Steve Umidha @steveumidha

Telkom Kenya has called for speedy efforts to amend the law to regulate market dominance in mobile telephony, warning the industry could be on the brink of collapse.

The firm yesterday termed the matter urgent, and called on the Communications Authority of Kenya (CA) “to move fast” to allow the industry to compete fairly.

“The regulator needs to move fast on this matter, the situation is urgent. We don’t want a single operator that can dictate industry operations,” said its Telkom chief executive Aldo Mareuse.

Delayed implementation of Telcoms Report on Dominance —whose absence is threatening to level the playing field for small operators according to Mareuse — could also put in danger planned mobile money interoperability test between Telkom and Safaricom cash transfer services, T-kash and M-pesa.

Safaricom and Airtel Kenya debuted cross network money transfer service in April this year, while Telkom was expected to join the foray before year end. Those plans, as it now appears, hinge on the implementation of the dominance study by CA and British firm MS Analysys Mason.

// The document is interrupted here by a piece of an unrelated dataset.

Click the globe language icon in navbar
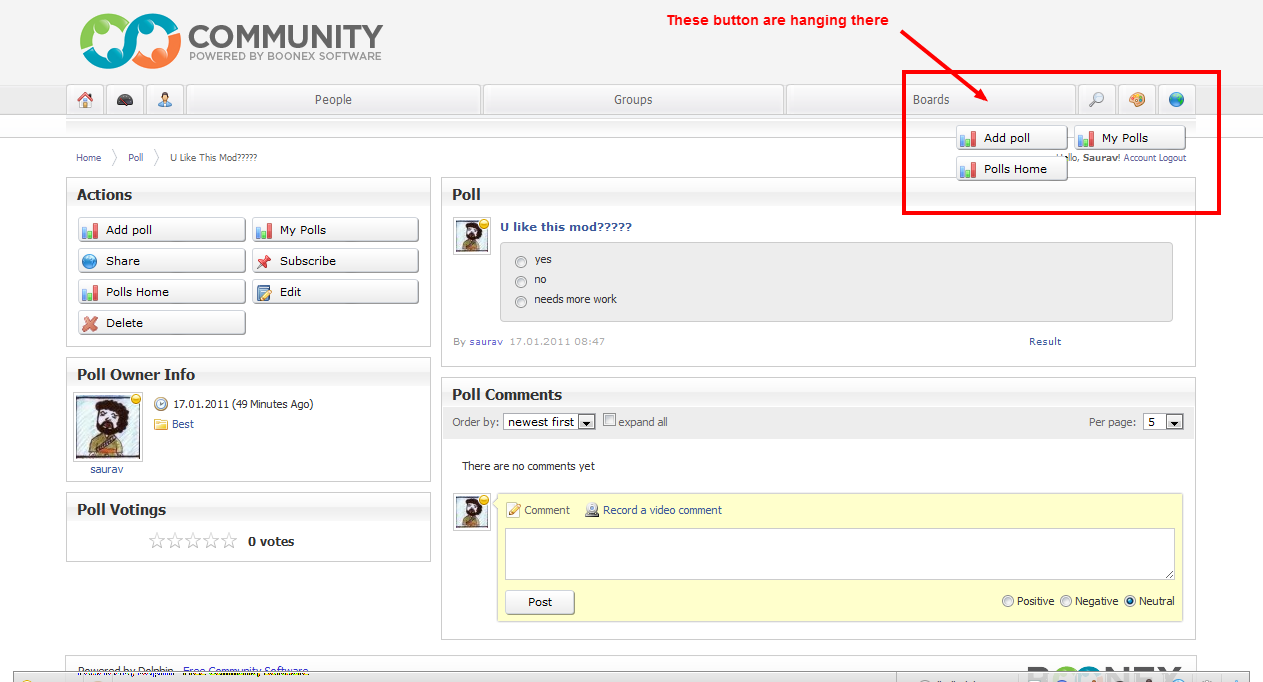Viewport: 1263px width, 682px height. (x=1176, y=100)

Interoperability is expected to solve difficulties associated with mobile money transactions, where consumers have previously complained of costly and highly tedious processes of sending money across networks with the procedure often tilted in Safaricom’s favour owing to huge transactions tariffs set by the operator.

Small players have long maintained that Competition Authority of Kenya (CAK) and CA should split up Safaricom and M-Pesa into separate stand-alone business units in order to compete favourably and open the market.

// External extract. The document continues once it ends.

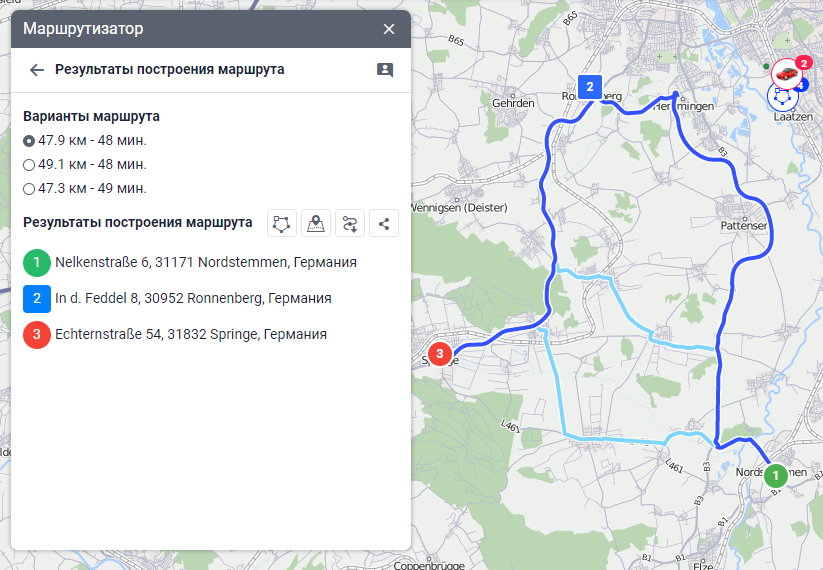823x570 pixels.
Task: Click blue waypoint 2 marker on the map
Action: click(x=590, y=87)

Rather than pocketing the proceeds from its innovation, Safaricom has argued that, it has ploughed back revenues to transform itself into the multi-billion firm it is today.

According to the Telkom boss Safaricom’s investments has made the company achieve a level of dominance.

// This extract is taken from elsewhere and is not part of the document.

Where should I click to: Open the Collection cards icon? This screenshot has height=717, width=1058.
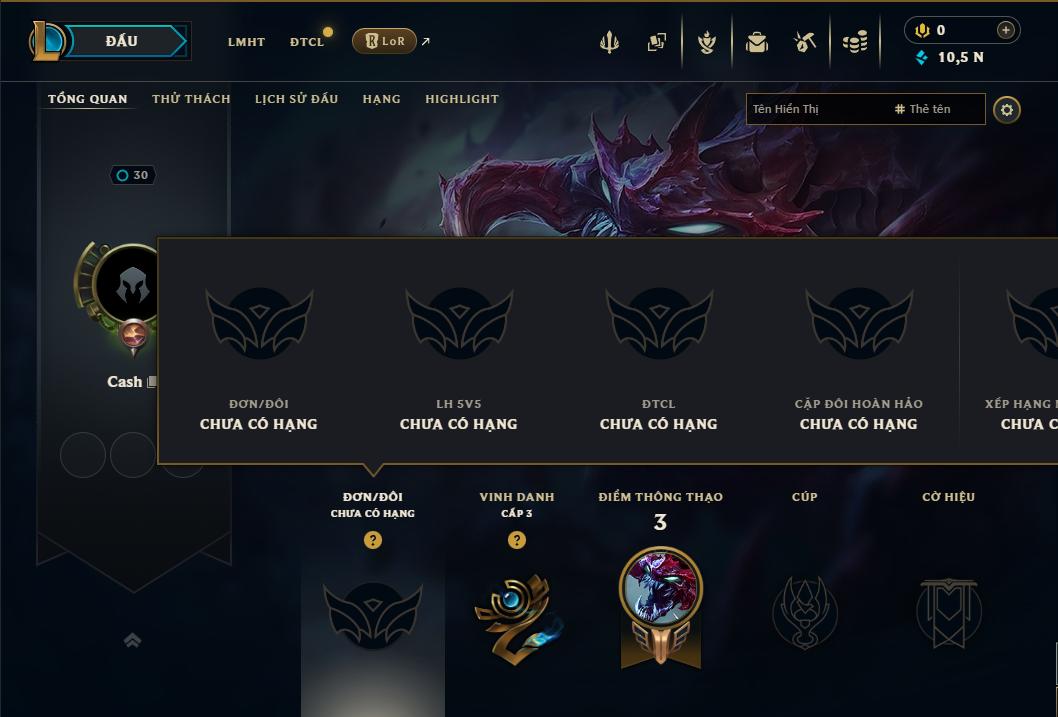657,42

“What we are saying is, if nothing is done to the effect, consumers will be exploited, you will pay more for voice calls and data tariffs alike,” Mareuse said.

He was speaking to journalists in Nairobi while giving the firm’s business strategy since Telkom Kenya embarked on a major brand facelift meant to rival Safaricom and Bharti Airtel.

The firm is in talks with two unnamed parties over partnerships to allow it to sell high speed internet capacity from two undersea data cables that are about to land in the East African nation, Mareuse told Reuters.

The operator, which has been focusing on data to gain market share, distributes capacity from three other undersea cables, using its extensive fibre network in the country.

“The combination of affordable data options, strong network coverage across the country… catering to a data hungry market, has enabled us to become the preferred data network.”

The company says it has the cheapest data plan in the market, offering 2 gigabyte (GB) for Sh99.